Records for processing:
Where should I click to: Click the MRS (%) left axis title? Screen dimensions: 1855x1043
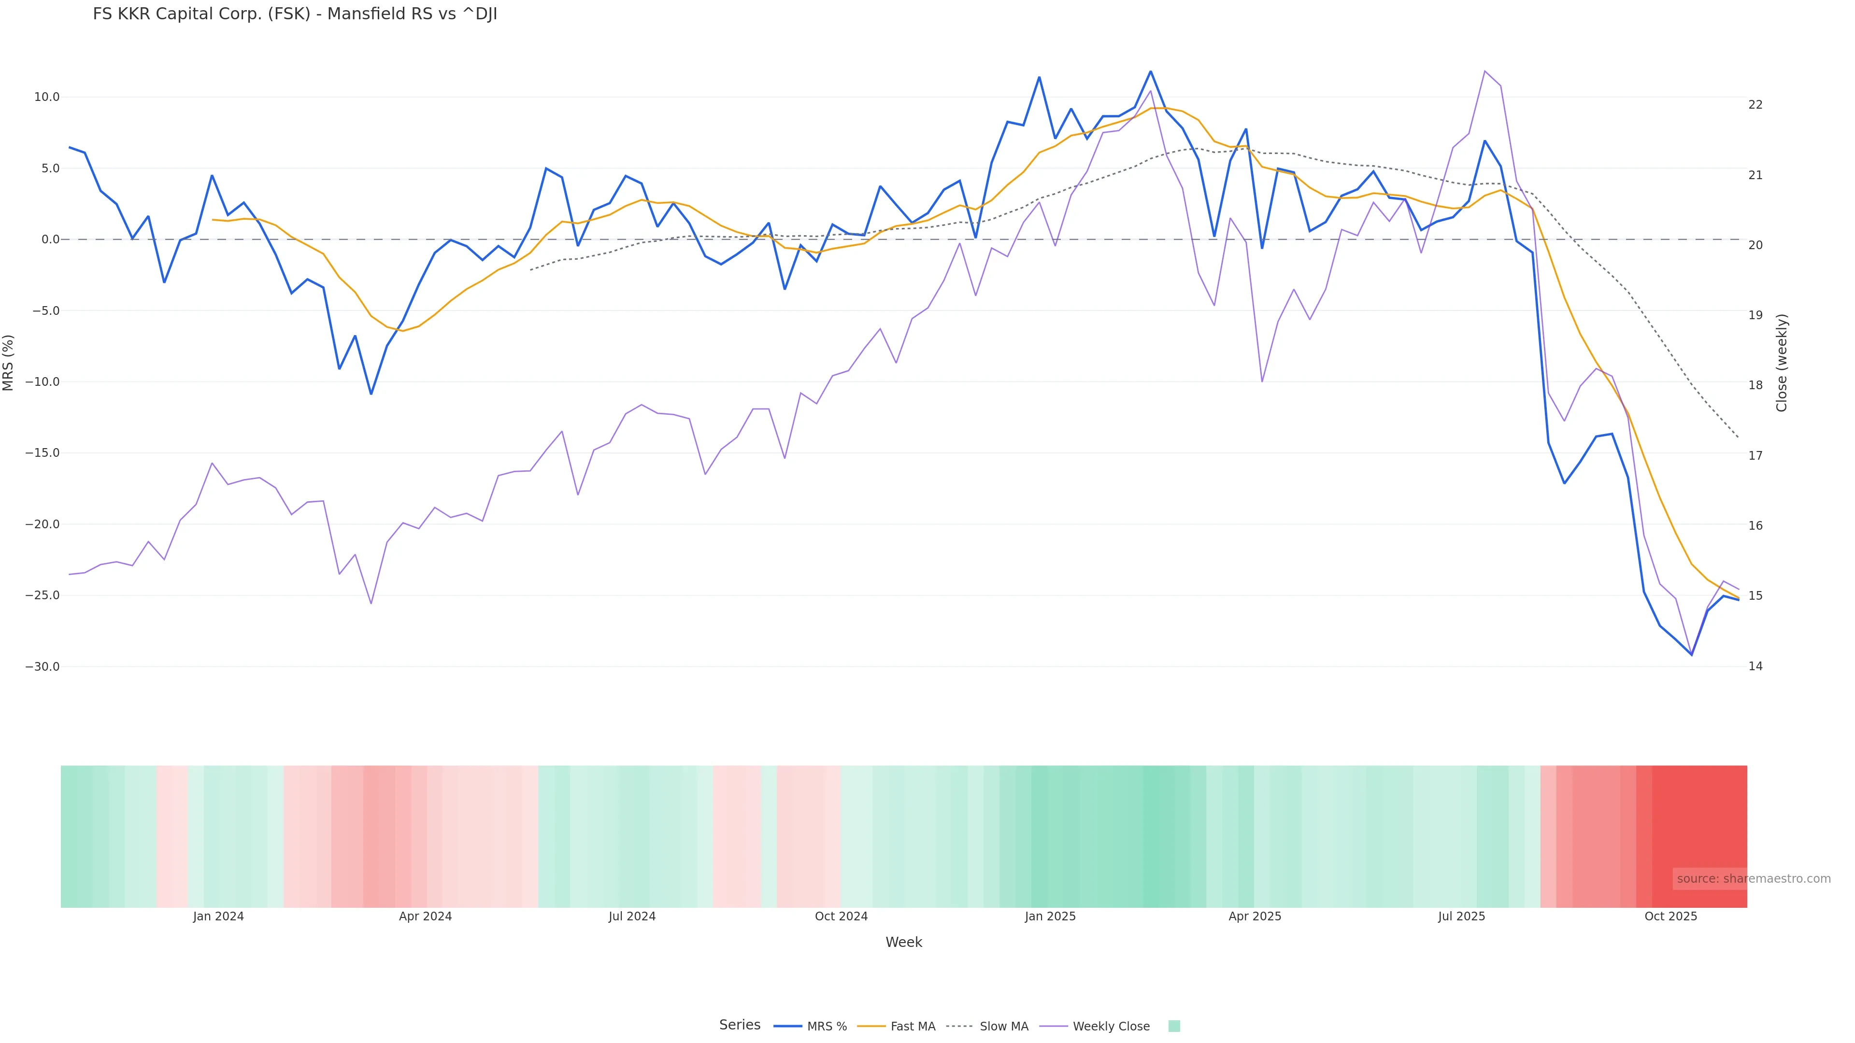(x=9, y=363)
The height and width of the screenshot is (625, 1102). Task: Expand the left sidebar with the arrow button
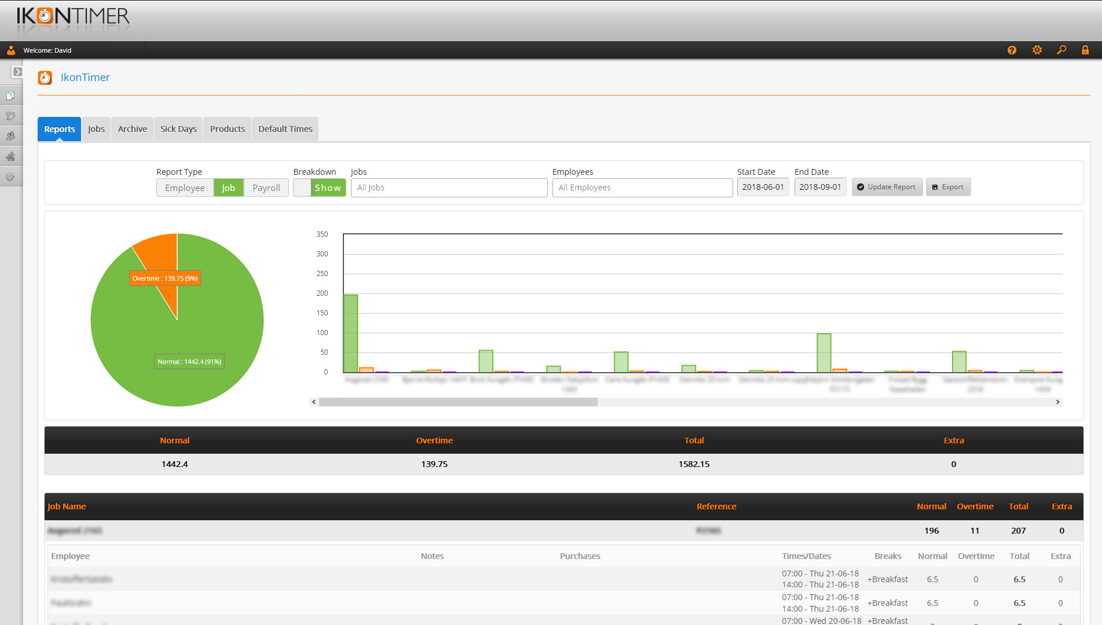19,72
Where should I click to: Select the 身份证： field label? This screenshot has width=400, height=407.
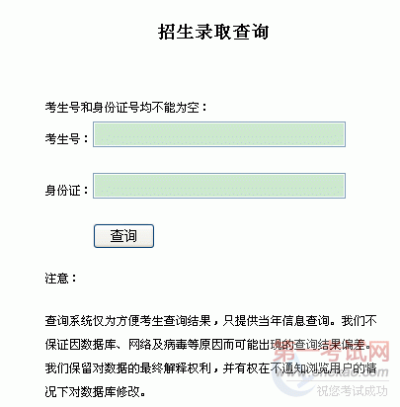(67, 190)
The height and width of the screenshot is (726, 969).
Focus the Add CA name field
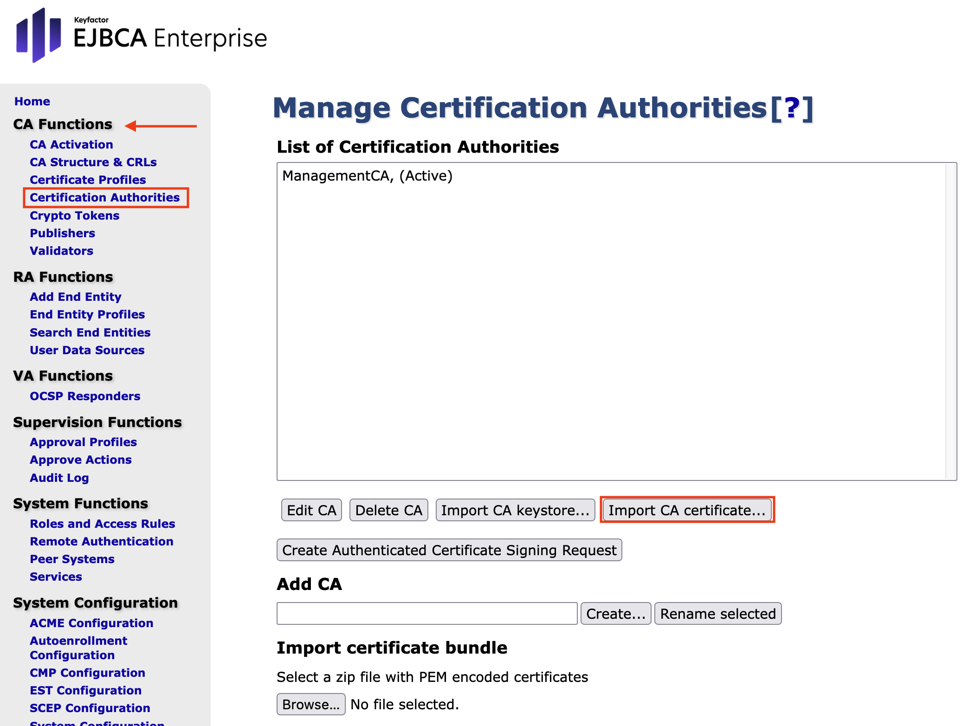click(426, 614)
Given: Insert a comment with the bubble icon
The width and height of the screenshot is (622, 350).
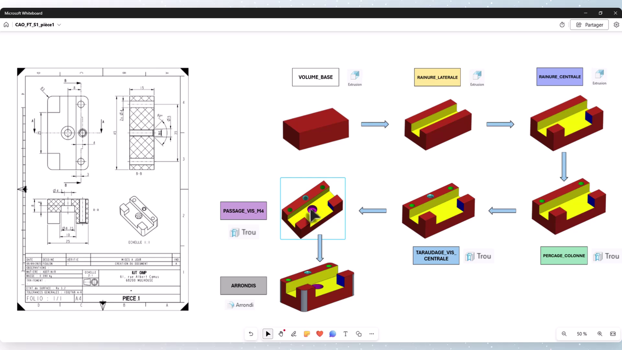Looking at the screenshot, I should pos(332,334).
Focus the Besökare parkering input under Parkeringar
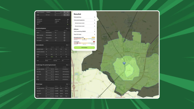This screenshot has height=109, width=194. [49, 88]
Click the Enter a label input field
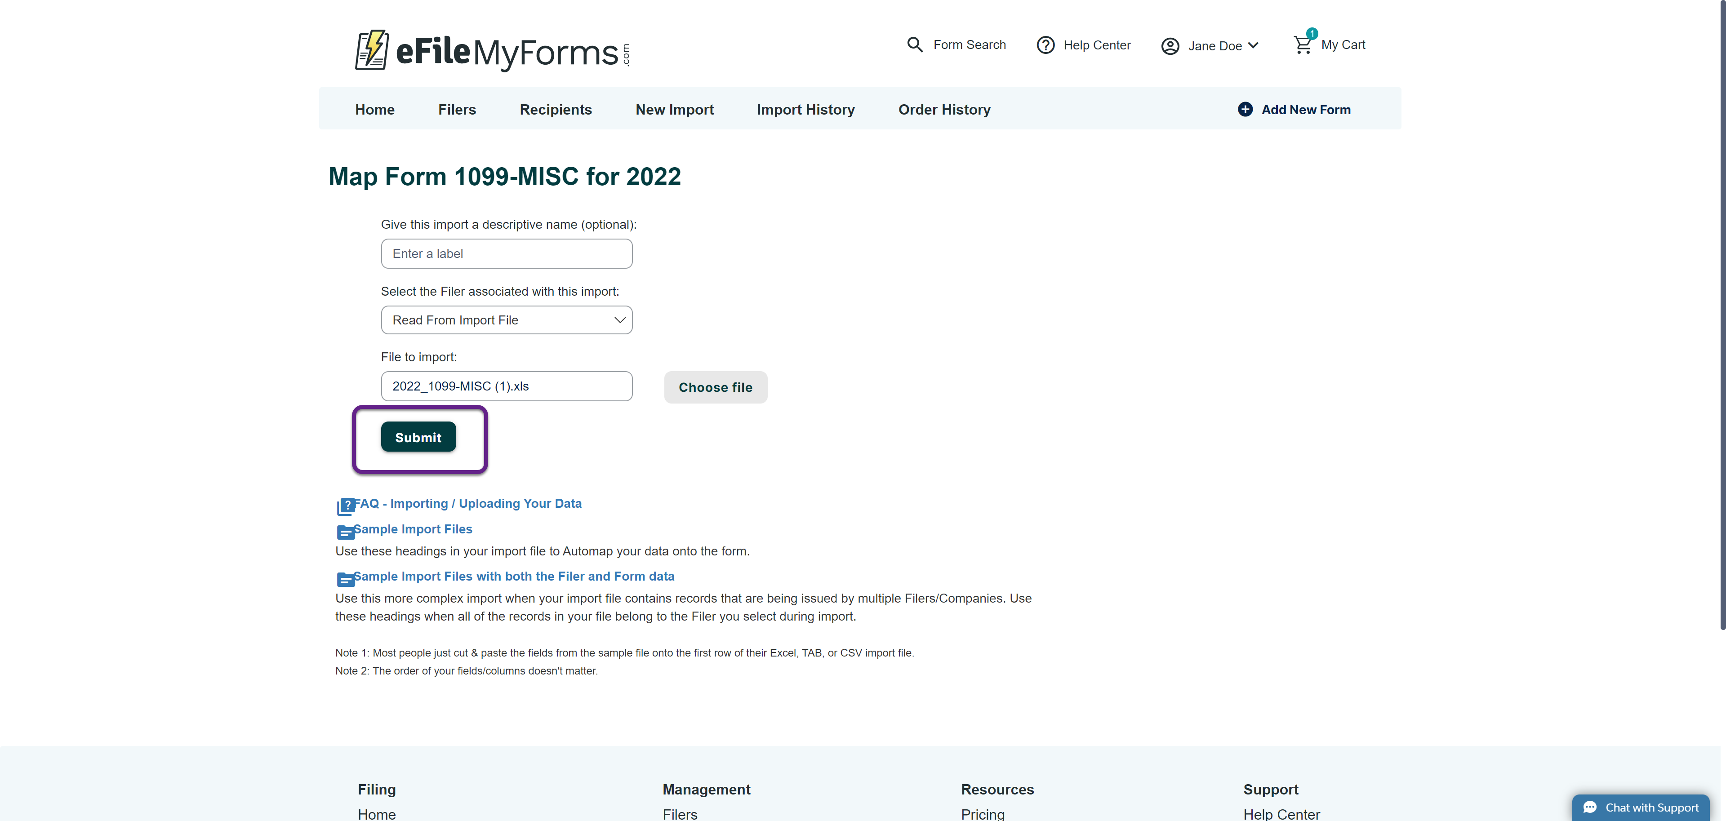The width and height of the screenshot is (1726, 821). coord(507,253)
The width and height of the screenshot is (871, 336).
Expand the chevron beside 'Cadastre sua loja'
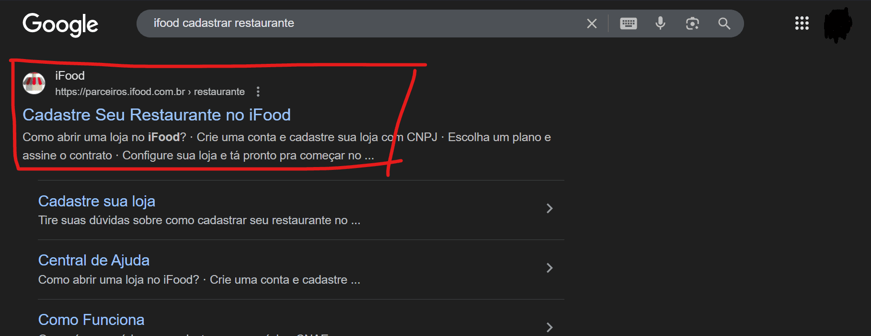[x=550, y=208]
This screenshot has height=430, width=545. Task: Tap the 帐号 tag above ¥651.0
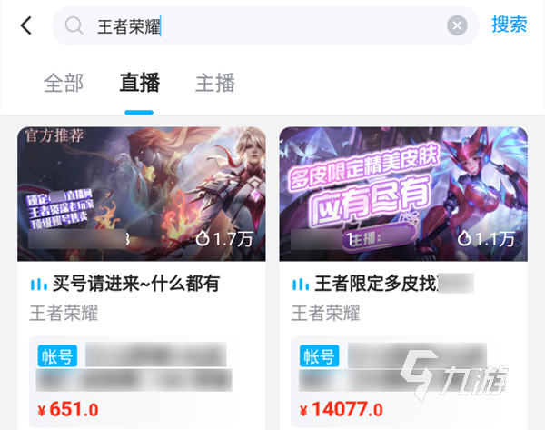tap(57, 355)
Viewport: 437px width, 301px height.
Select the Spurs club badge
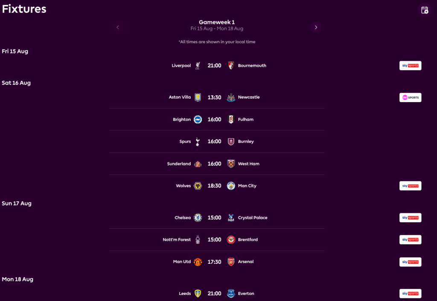click(198, 142)
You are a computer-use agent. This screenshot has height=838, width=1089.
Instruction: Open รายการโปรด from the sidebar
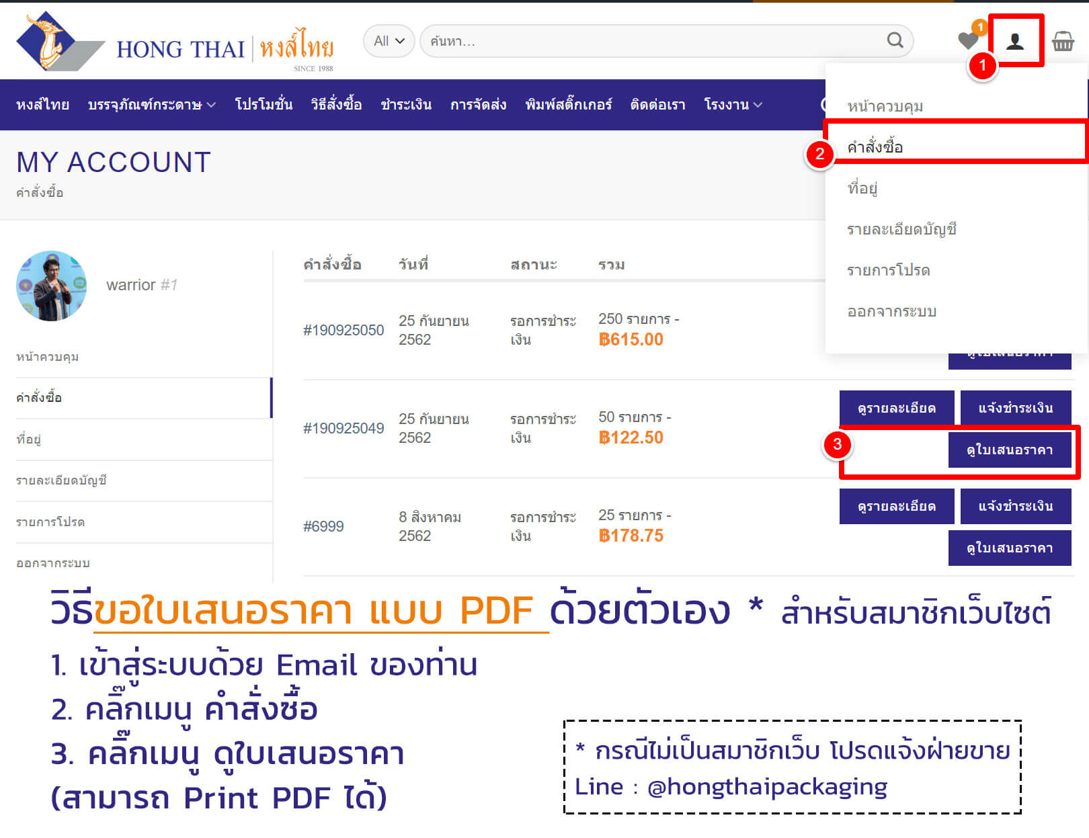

Stated goal:
Extract every line from the listing above that contains the string "Focus". Treat uppercase and lowercase as different.

Expected answer:
Focus the Add CA name field
Focus the Besökare parkering input under Parkeringar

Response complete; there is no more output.